1984年1月下旬、マッキンリーのベースキャンプで取材に答える植村直己さん(右)。ベースキャンプでは、雪洞づくりの練習や装備の最終確認を行った。左の2人は大谷さんに同行したテレビクルー(写真:大谷映芳さん提供)
1984年1月下旬、マッキンリーのベースキャンプで取材に答える植村直己さん(右)。ベースキャンプでは、雪洞づくりの練習や装備の最終確認を行った。左の2人は大谷さんに同行したテレビクルー(写真:大谷映芳さん提供)

 日本人初のエベレスト登頂、世界初の五大陸最高峰登頂、犬ぞりによる極地冒険。国民栄誉賞も受けた冒険家・植村直己さんが厳冬のマッキンリーに消えて、35年が経つ。
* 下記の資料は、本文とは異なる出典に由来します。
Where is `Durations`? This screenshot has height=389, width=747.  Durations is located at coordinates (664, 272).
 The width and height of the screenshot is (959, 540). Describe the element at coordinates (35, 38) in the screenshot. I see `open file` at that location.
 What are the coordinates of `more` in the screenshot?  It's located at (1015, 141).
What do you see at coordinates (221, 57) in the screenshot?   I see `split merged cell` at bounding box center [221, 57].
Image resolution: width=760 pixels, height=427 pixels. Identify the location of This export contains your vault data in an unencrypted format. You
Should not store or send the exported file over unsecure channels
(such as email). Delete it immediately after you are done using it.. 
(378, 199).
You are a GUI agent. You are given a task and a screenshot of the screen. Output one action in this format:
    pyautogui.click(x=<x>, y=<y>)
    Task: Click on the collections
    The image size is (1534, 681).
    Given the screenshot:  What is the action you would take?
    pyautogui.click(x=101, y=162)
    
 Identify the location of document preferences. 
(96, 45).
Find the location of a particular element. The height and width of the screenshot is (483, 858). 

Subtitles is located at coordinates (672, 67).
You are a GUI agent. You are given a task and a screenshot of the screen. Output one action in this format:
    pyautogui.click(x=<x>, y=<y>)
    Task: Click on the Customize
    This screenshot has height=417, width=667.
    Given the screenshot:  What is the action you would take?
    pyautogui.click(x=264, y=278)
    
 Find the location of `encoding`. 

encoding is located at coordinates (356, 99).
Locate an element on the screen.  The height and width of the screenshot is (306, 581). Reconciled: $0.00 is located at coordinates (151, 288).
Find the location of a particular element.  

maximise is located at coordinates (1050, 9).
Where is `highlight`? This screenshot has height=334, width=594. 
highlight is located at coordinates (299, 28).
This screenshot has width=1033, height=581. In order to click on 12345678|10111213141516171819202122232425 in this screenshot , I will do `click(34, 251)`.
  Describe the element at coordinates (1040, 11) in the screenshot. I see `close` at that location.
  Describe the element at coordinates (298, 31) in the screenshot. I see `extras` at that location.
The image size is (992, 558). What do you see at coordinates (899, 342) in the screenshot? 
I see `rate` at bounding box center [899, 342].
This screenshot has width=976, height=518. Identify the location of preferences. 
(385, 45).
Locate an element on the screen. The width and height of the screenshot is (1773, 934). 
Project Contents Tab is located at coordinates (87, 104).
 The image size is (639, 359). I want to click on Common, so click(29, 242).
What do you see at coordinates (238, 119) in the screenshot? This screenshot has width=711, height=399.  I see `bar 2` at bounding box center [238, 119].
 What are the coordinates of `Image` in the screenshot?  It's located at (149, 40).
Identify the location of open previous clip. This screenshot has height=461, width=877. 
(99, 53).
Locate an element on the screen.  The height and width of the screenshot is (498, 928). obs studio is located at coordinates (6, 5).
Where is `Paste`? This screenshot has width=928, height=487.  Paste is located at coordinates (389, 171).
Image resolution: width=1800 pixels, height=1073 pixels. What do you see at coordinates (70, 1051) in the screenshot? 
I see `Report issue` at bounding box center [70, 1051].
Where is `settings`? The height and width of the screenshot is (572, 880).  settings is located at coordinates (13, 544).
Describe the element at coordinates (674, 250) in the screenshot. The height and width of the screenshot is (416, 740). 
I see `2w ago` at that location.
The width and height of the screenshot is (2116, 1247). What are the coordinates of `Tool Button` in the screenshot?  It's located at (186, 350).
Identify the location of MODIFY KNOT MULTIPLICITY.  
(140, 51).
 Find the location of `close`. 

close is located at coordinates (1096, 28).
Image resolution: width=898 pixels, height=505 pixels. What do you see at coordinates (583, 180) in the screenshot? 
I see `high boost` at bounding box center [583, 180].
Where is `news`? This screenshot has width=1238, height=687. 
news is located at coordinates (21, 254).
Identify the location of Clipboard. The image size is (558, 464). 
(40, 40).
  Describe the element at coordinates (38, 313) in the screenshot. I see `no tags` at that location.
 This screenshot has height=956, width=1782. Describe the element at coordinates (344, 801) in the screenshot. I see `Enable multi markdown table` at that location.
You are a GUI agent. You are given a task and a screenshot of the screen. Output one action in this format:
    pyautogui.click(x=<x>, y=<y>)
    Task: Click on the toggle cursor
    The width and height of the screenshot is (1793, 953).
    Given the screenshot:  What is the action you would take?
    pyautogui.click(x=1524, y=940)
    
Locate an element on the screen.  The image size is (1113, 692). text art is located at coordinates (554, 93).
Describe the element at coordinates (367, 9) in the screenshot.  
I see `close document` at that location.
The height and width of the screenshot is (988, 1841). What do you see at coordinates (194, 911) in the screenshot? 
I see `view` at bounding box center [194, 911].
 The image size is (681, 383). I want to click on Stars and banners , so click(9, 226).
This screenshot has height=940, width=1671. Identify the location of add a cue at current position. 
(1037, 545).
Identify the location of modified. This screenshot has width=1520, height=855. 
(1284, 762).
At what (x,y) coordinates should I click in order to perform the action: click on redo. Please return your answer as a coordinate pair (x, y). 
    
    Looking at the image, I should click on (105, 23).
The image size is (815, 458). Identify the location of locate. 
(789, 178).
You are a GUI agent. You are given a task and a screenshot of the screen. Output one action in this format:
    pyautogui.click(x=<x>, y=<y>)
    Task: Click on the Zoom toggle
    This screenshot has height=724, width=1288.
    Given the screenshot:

「ずっと長い旅に出ているような感覚です。いつかふっと帰ってくるような……」

 没後35年を機に取材に応じてくれた植村直己さんの姪・小川直子さんはこう話す。直子さんは植村さんの妻・公子さんの兄の娘で、植村さんと血縁はない。しかし、子どものいなかった植村さんは、直子さんを娘のようにかわいがった。

「すごさを見せない普通のおじさんでした。でも冒険の話になると、イキイキした瞳でいろんなことを教えてくれた。とってもおもしろくて、大好きでした」

 1984年2月1日。植村さんは北米最高峰マッキンリー(正式名デナリ、6190メートル)登頂を目指し、ベースキャンプを発った。半日ほど同行して見送ったのが、テレビディレクターで登山家の大谷映芳(えいほう)さん。

「まぁ、のんびりやってきますよ。食料も2週間分あるし」

 植村さんはそう言って大谷さんと別れ、山頂を目指した。

 2月12日、43歳の誕生日当日、植村さんは登頂に成功。冬季単独登頂は史上初の快挙だった。しかし、翌13日の無線交信の後、植村さんは消息を絶つ。遺体は、今も見つかっていない。

 大谷さんは20日、捜索のためヘリで4200メートル地点に降り立ち、植村さんの雪洞を発見した。中には装備の一部と日記が残されていたが、植村さんの姿はない。日記の最後は2月6日。「何が何でもマッキンレー、登るぞ」と力強く書かれていた。

 出発前のインタビューで、植村さんはこう話している。

「絶対に生きて帰らなくちゃいけないというのが、山でも冒険でも、非常に大きな現代の哲学のひとつだと思うんです」

 しかし、植村さんは帰らなかった。大谷さんには後悔がある。出発前、大谷さんは植村さんとある約束を交わしていた。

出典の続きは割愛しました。